┏━━
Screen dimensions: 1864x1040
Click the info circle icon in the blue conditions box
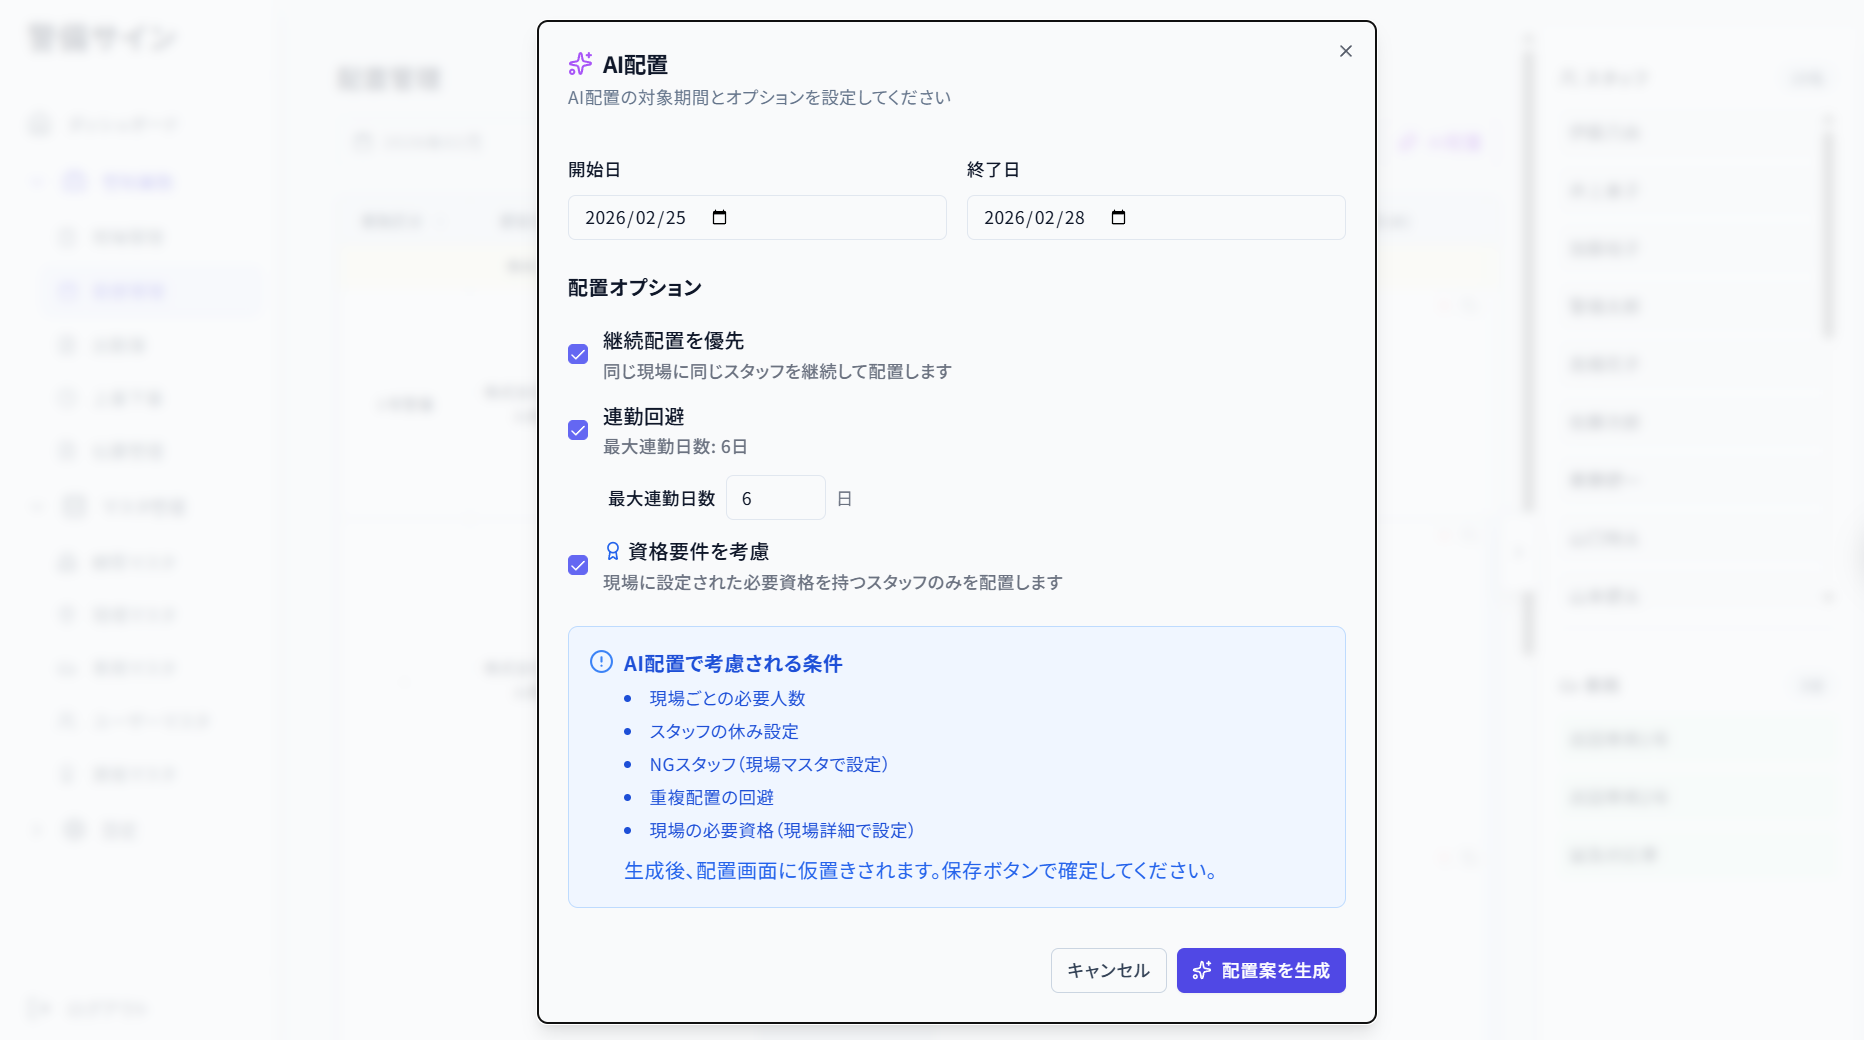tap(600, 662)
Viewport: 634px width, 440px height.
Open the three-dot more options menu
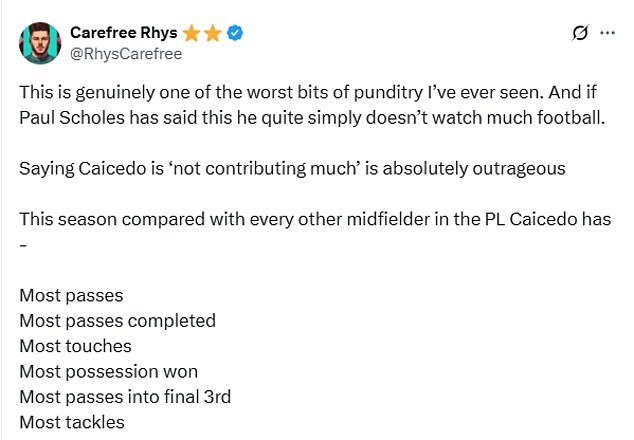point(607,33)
┗━━
• **The request**
Recast every line of the entries above as a numbered list, omitting blank lines and leaving out the pictures.

• **Written answer**
1. Screen dimensions: 1864x1040
2. Click the info circle icon in the blue conditions box
3. tap(600, 662)
4. Viewport: 634px width, 440px height.
5. Open the three-dot more options menu
6. point(607,33)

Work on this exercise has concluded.